Audio-to-Image Bird Species Retrieval without Audio-Image Pairs via Text Distillation

Audio-to-image retrieval offers an interpretable alternative to audio-only classification for bioacoustic species recognition, but learning aligned audio-image representations is challenging due to the scarcity of paired audio-image data. We propose a simple and data-efficient approach that enables audio-to-image retrieval without any audio-image supervision. Our proposed method uses text as a semantic intermediary: we distill the text embedding space of a pretrained image-text model (BioCLIP-2), which encodes rich visual and taxonomic structure, into a pretrained audio-text model (BioLingual) by fine-tuning its audio encoder with a contrastive objective. This distillation transfers visually grounded semantics into the audio representation, inducing emergent alignment between audio and image embeddings without using images during training. We evaluate the resulting model on multiple bioacoustic benchmarks. The distilled audio encoder preserves audio discriminative power while substantially improving audio-text alignment on focal recordings and soundscape datasets. Most importantly, on the SSW60 benchmark, the proposed approach achieves strong audio-to-image retrieval performance exceeding baselines based on zero-shot model combinations or learned mappings between text embeddings, despite not training on paired audio-image data. These results demonstrate that indirect semantic transfer through text is sufficient to induce meaningful audio-image alignment, providing a practical solution for visually grounded species recognition in data-scarce bioacoustic settings.

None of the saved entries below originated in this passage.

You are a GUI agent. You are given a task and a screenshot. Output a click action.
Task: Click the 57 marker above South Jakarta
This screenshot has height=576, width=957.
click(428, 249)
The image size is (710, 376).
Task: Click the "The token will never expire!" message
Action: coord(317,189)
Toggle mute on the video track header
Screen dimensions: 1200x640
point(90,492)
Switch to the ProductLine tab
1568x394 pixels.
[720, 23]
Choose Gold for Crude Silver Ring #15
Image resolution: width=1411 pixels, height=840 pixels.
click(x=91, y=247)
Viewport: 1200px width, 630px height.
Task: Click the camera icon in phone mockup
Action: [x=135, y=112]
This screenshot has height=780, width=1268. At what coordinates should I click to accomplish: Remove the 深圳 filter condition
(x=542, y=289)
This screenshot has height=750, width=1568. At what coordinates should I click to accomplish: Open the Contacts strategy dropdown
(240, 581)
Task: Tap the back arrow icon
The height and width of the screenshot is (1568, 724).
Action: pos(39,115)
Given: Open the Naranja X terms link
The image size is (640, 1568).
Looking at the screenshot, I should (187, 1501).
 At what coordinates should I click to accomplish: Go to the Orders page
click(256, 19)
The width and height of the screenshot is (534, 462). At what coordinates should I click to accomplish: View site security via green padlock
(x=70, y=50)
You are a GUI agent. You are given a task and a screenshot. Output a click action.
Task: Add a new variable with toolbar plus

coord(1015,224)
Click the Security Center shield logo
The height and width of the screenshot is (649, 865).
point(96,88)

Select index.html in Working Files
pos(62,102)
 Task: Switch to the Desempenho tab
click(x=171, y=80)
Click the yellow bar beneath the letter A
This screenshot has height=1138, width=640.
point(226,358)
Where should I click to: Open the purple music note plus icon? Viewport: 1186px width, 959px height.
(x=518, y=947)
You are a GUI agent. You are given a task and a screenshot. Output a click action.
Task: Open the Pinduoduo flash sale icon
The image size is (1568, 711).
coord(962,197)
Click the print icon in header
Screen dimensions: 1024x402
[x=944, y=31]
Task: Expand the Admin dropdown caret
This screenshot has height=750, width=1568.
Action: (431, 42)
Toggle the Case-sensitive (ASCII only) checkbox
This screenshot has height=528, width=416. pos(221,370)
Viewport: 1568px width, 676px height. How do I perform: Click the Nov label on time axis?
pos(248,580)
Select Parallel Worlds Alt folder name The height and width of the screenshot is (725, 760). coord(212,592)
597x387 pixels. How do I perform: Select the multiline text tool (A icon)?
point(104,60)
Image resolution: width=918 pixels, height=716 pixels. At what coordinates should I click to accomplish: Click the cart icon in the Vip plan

翻译：音频到图像检索为生物声学物种识别中的纯音频分类提供了一种可解释的替代方案，但由于配对音频-图像数据的稀缺性，学习对齐的音频-图像表示具有挑战性。我们提出了一种简单且数据高效的方法，无需任何音频-图像监督即可实现音频到图像检索。所提方法以文本为语义中介：通过对比目标微调音频编码器，将预训练图像-文本模型（BioCLIP-2）中编码丰富视觉与分类学结构的文本嵌入空间，蒸馏至预训练音频-文本模型（BioLingual）。此蒸馏将视觉基础语义迁移至音频表示，从而在未使用图像训练的情况下诱导出音频与图像嵌入之间的新兴对齐。我们基于多个生物声学基准评估了所得模型。蒸馏后的音频编码器在保留音频判别能力的同时，显著提升了针对焦点录音与声景数据集的音频-文本对齐性能。最重要的是，在SSW60基准中，所提方法尽管未使用配对音频-图像数据训练，仍实现了超越基于零样本模型组合或文本嵌入映射基线的强音频到图像检索性能。这些结果表明，通过文本进行的间接语义迁移足以诱导有意义的音频-图像对齐，为数据稀缺的生物声学场景下的视觉基础物种识别提供了实用解决方案。